━━━━━ SUPPLIED PASSAGE
Reference Document No.: DCP M-49704 Revision 1 Reference Document

Title:

Replace the PDP with a new Centrifugal Charging Pump Activity

Description:

The basic purpose and scope of this design change is to replace the existing Unit 1 Positive Displacement Charging Pump (PDP) with a multi-stage centrifugal pump, similar to those already in use for the two high head emergency core cooling system (ECCS) pumps (CCPs 1-1 & 1-2). The PDP was originally intended to be the normal means of supplying charging flow to the reactor coolant system (RCS). Following this modification, the new CCP 1-3 will perform this function. Operating experience at DCPP and elsewhere with the chemical and volume control system (CVCS) PDP has shown the PDP to require a relatively high maintenance effort. Moreover, its reliability and capacity have proven inadequate to meet all the operational needs of the plant.
━━━━━━━━━━
━━━━━ SUPPLIED INFORMATION
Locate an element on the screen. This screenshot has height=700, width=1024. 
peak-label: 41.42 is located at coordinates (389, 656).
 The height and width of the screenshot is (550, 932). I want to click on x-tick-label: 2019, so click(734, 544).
━━━━━━━━━━
» **TASK LIST**:
a - Answer from the design change description:
(i) What is the reference document number, including its revision?
(ii) What kind of pump is to replace the existing Unit 1 PDP?
(iii) Which pump will supply charging flow to the reactor coolant system after the modification?
b - Retype part of the design change description, beginning at the words "Replace the PDP" and stopping after "of the plant.".
Draw only on the design change description, not on the listing.

» **RESULTS IN ORDER**:
a -
(i) DCP M-49704 Revision 1
(ii) A multi-stage centrifugal pump
(iii) The new CCP 1-3

b -
Replace the PDP with a new Centrifugal Charging Pump Activity

Description:

The basic purpose and scope of this design change is to replace the existing Unit 1 Positive Displacement Charging Pump (PDP) with a multi-stage centrifugal pump, similar to those already in use for the two high head emergency core cooling system (ECCS) pumps (CCPs 1-1 & 1-2). The PDP was originally intended to be the normal means of supplying charging flow to the reactor coolant system (RCS). Following this modification, the new CCP 1-3 will perform this function. Operating experience at DCPP and elsewhere with the chemical and volume control system (CVCS) PDP has shown the PDP to require a relatively high maintenance effort. Moreover, its reliability and capacity have proven inadequate to meet all the operational needs of the plant.